What you need to do: List each distinct word that the "My Job Description" post puts in quotation marks, counting a repeated word only once.

Tuesday, November 4, 2008

My Job Description

There was a time in my life when I had a “real” job as some might call it, but I confess to people all the time that I work a lot harder now than I ever did at that “real” job. I love it when I have to fill out paper work for school or the pediatrician and they have a space for my “occupation”. When I look at the forms I realize that the entire thing could not hold my job description. I am a Chef, Personal Shopper, Maid, Psychologist, Nurse, Pharmacist, Communications Director, Stylist, Financial Analyst, and Event Planner to name a few. The one thing that I have never really thought myself as was a Travel Agent, well this weekend Mark proved me wrong.

Mark began his journey to Australia last Friday and I emphasize the term “journey”. He flew to San Francisco Saturday morning and like a good little wife I tracked his flight over the internet like a seasoned Air Traffic Controller (I should add that to the list). When I knew his plane had landed safely, I anxiously anticipated his phone call. It was about 15 minutes after his landing that my phone rang and I answered it with joy and eagerness. What I heard on the other line was not so joyful. It went a little something like this:

Me: Hello!

Mark: Hey, listen, I need your help.

Me: What’s wrong?

Data excerpt:
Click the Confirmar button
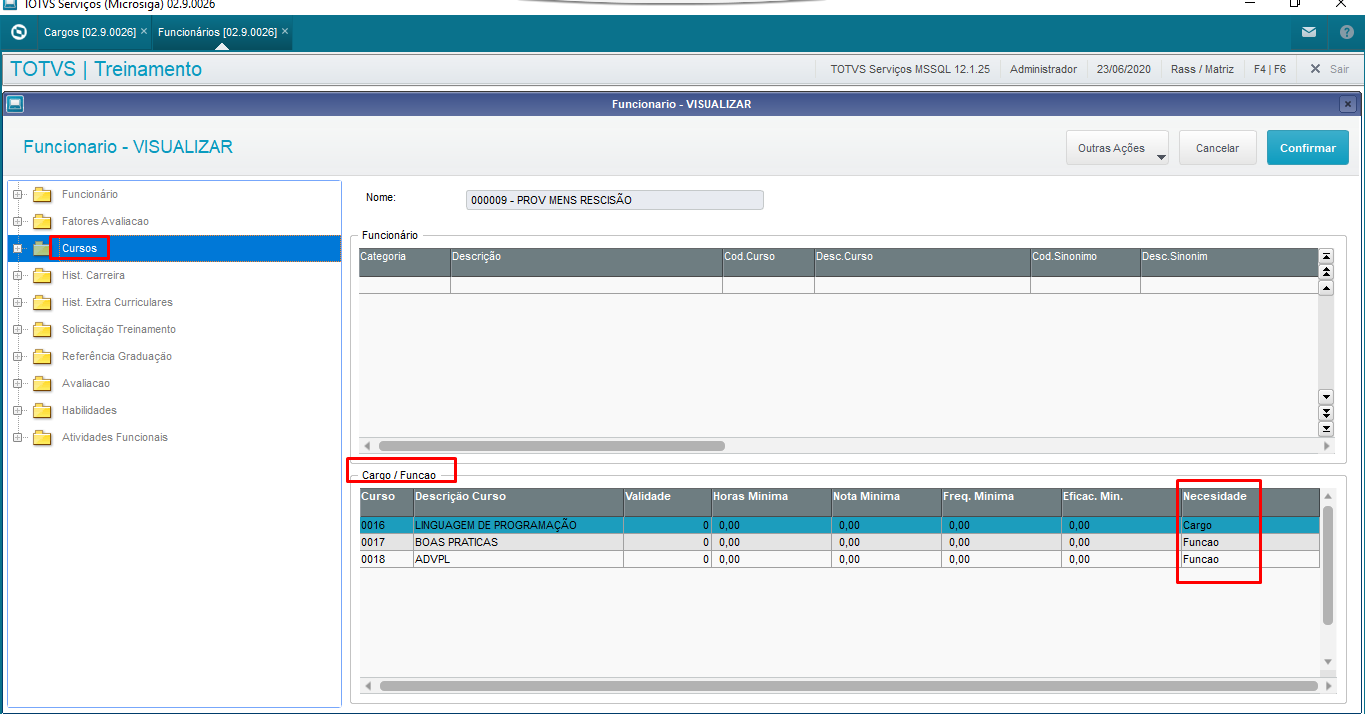Image resolution: width=1365 pixels, height=714 pixels. [x=1308, y=148]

Exercise response: real, occupation, journey